I glance over at the table where Jeremy is sitting all by himself. He’s in a constant state of motion—like a hummingbird—his hands patting the table, his knees bouncing, his arms twitching. He’s not like this all the time, only when he gets
upset. When Jeremy was little, his face was handsome. Then it took on angles, like his skull rebelled because it couldn’t hold on to the thoughts Jeremy kept inside.

“Hope,” Raymond says, looking at the jury instead of me, “have you always suspected there was something … well, let’s say ‘wrong’ … with your brother?”

My brother is staring hard at me, his mouth slightly open, showing too much gum on top. I know Jeremy’s waiting for me to tell the truth, the whole truth, and nothing but the truth because that’s his way.

But it’s not mine. And it hasn’t been for a long time.

So even though I have never even once thought there was something “wrong” with my brother, I nod.

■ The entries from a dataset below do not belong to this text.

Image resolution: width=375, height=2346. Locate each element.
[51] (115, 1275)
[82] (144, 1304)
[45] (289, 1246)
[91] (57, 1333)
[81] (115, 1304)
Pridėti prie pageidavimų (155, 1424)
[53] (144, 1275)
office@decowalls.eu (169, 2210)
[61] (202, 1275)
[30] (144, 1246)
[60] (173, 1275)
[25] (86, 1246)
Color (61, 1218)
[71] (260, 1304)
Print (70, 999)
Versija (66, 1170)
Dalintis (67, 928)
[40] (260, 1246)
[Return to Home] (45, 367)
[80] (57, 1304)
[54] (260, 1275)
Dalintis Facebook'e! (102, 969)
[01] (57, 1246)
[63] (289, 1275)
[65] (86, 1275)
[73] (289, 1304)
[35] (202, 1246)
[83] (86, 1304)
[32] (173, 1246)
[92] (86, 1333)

“You’ll have to speak up,” the judge says, leaning over her desk. You can tell she’s not mad, though. “We can’t record gestures,” she explains. “Answer the question with words, please.” She leans back in her big chair and waits for words.

“Sorry,” I say, making sure not to look at my brother again. “Jeremy’s always been different. I guess, like Raymond says, ‘wrong.’ ”

I try to remember the way Raymond and I rehearsed this part of the testimony. This is not how it went. I remember that much.

I have a good memory, but it doesn’t work with words. Just pictures. Like I can picture Raymond sitting at our sticky kitchen table, a pile of papers and a yellow pad in front of him. A full glass of Rita’s too-sweet ice tea is sweating a water ring to the side of Raymond’s notebook. Raymond’s trying to tell me how to support his strategy, which is to convince the
jury that Jeremy’s too crazy to be killed by the State of Ohio just because he murdered Mr. Johnson. Raymond wants to make sure we understand that Ohio can give the death penalty to anybody eighteen or over, unless they’re really, really out of it.